(Work to do): Copy verbatim the lines of the listing below, from the line with "You are a computer-use agent. The height" up to and including the line with "Action: coord(63,16)".

----

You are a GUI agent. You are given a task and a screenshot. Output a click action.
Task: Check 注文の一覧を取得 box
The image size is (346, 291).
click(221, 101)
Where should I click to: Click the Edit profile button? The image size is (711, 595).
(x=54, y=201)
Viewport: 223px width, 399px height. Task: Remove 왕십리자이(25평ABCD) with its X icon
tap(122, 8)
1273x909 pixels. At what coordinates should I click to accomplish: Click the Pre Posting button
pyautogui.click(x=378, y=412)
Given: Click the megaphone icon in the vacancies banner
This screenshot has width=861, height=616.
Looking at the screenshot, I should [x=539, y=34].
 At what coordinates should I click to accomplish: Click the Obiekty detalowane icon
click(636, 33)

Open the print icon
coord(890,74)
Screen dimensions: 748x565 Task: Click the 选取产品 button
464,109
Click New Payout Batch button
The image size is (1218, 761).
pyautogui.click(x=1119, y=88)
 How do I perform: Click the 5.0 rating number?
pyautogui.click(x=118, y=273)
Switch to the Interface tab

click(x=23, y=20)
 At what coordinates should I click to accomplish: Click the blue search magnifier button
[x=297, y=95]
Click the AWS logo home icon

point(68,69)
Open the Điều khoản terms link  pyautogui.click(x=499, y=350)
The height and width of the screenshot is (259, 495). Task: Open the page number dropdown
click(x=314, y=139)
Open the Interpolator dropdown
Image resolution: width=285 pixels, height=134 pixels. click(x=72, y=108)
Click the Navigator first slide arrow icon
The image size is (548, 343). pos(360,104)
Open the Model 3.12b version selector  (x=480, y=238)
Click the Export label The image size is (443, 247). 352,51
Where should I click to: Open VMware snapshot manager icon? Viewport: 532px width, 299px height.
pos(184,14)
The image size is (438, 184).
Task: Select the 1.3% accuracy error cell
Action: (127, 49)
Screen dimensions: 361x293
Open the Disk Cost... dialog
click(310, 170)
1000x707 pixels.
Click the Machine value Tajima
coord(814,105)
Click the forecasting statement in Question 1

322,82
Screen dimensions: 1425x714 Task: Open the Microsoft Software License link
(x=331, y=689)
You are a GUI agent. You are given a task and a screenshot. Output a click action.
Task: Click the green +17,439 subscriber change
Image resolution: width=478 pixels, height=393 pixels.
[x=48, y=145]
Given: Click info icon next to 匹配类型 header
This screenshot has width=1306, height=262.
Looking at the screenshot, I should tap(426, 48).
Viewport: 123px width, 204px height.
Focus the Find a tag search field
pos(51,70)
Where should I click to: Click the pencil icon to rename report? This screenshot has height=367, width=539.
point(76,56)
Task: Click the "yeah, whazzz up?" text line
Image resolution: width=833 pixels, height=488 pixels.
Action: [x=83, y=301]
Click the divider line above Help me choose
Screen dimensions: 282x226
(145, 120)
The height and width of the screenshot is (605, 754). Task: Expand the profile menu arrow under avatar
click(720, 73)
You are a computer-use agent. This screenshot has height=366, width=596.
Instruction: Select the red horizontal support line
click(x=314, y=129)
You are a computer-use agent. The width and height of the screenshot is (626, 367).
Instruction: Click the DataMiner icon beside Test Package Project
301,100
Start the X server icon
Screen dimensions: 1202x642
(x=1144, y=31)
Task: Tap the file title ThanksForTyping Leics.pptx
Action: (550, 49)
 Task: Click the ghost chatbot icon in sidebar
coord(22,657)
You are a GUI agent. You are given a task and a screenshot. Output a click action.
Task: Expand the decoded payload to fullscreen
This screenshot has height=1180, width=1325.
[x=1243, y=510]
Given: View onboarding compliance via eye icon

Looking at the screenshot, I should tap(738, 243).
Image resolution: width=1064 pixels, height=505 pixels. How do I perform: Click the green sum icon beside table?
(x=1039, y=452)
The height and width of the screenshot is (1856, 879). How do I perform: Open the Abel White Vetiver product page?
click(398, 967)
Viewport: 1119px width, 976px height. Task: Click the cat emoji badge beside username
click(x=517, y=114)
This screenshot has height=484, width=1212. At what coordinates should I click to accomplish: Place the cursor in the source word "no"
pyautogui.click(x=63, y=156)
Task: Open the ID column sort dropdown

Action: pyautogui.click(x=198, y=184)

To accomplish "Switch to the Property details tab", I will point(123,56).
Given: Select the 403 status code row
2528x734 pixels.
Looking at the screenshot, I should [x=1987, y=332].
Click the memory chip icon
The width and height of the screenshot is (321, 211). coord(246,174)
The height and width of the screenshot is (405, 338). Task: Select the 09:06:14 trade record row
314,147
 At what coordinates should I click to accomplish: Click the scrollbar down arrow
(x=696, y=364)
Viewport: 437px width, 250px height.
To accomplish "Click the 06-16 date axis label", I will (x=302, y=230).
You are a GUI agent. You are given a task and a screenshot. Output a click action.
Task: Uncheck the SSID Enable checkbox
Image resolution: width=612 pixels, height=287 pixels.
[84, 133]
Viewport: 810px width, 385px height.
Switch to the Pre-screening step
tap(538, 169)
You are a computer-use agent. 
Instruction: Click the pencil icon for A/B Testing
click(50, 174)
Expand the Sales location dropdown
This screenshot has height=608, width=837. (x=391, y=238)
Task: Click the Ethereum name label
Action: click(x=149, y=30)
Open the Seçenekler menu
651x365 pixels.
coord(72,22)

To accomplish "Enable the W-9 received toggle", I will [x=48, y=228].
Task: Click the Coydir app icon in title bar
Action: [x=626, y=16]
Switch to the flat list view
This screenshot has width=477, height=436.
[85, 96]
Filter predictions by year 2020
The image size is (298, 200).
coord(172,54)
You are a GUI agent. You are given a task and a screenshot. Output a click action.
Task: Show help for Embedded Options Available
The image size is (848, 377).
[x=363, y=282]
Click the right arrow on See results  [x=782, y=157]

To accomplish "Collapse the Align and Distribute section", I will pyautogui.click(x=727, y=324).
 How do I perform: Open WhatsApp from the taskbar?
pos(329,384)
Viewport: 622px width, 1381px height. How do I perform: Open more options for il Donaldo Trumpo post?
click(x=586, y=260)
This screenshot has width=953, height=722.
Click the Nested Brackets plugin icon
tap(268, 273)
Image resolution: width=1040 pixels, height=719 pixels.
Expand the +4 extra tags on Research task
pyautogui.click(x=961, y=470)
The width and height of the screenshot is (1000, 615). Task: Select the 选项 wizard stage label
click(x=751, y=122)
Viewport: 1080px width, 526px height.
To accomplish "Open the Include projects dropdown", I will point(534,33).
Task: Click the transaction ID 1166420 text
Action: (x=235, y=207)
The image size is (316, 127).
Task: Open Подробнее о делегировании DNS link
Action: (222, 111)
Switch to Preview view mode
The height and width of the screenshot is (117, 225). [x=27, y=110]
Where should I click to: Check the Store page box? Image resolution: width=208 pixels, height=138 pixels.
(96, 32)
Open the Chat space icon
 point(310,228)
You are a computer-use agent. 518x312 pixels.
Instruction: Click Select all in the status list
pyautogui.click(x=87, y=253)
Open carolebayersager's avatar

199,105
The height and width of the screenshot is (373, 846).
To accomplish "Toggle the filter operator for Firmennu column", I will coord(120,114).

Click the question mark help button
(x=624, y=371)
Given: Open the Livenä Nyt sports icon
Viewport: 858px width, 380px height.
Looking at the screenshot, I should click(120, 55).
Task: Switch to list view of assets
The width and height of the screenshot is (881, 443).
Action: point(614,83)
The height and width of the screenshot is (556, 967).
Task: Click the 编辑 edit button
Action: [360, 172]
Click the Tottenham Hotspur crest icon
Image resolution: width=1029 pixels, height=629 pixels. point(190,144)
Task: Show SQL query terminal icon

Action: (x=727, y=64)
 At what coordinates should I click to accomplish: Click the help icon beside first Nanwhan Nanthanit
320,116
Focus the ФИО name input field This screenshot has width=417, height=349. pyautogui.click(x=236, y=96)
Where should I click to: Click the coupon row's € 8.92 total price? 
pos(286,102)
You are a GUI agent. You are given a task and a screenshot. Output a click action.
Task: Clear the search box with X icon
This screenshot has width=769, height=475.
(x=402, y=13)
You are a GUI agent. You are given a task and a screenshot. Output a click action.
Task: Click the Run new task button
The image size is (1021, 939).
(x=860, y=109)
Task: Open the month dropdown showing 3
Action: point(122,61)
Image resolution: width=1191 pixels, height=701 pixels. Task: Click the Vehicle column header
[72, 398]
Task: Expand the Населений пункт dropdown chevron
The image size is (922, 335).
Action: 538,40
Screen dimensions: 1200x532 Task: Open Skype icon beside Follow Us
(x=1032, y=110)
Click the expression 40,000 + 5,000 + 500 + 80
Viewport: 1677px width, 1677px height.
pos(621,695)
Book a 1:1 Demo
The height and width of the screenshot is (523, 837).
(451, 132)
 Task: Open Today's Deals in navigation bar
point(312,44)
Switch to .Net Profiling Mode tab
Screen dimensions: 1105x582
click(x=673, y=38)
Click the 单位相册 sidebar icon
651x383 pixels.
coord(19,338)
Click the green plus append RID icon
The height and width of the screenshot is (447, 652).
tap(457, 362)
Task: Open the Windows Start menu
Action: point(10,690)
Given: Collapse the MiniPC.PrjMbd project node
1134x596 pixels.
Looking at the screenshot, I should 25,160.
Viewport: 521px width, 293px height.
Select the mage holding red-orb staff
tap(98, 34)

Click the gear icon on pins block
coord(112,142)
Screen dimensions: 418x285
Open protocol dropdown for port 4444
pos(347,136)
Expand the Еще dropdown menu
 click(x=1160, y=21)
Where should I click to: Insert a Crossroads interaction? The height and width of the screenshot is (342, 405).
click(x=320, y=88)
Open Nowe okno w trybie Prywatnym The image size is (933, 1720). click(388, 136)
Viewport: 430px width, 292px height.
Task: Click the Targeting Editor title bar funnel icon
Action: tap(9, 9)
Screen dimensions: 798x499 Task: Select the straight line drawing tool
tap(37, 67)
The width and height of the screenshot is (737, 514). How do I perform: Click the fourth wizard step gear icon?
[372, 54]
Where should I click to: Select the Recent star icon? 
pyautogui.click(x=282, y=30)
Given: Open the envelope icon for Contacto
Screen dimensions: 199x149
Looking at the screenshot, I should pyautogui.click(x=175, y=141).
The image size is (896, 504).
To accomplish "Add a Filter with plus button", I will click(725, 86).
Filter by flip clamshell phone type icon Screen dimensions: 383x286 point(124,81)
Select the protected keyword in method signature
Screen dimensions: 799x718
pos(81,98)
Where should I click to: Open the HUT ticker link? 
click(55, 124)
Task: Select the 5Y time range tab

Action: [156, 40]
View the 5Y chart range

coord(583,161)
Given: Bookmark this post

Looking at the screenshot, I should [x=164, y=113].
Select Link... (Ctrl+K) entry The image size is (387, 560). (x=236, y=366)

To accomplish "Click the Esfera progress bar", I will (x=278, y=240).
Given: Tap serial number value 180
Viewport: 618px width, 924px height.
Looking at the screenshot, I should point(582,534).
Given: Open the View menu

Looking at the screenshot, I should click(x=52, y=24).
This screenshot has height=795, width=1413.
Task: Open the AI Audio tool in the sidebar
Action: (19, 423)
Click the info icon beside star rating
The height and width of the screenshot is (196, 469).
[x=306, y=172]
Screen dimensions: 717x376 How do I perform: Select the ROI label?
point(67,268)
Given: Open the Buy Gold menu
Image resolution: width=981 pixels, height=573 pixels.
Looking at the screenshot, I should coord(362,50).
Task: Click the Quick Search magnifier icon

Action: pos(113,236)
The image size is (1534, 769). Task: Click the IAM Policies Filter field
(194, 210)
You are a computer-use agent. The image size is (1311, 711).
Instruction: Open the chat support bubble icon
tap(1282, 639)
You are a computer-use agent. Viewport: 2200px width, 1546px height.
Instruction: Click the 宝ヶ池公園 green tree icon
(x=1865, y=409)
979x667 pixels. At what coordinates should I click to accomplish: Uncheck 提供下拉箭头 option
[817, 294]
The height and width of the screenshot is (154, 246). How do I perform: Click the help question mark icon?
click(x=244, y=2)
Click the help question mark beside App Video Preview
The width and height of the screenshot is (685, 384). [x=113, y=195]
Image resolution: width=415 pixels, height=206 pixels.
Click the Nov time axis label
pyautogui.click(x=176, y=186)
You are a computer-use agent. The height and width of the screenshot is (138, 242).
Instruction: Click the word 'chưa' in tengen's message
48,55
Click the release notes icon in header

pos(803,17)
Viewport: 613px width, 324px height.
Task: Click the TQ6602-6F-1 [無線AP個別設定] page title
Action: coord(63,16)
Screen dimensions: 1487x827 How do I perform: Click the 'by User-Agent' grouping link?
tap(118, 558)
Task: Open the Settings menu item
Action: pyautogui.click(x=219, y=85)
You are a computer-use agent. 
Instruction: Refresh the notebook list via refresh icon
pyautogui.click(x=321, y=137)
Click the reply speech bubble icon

----

(Solution):
You are a computer-use agent. The height and width of the screenshot is (138, 242).
Instruction: Click the word 'chưa' in tengen's message
48,55
Click the release notes icon in header

pos(803,17)
Viewport: 613px width, 324px height.
Task: Click the TQ6602-6F-1 [無線AP個別設定] page title
Action: coord(63,16)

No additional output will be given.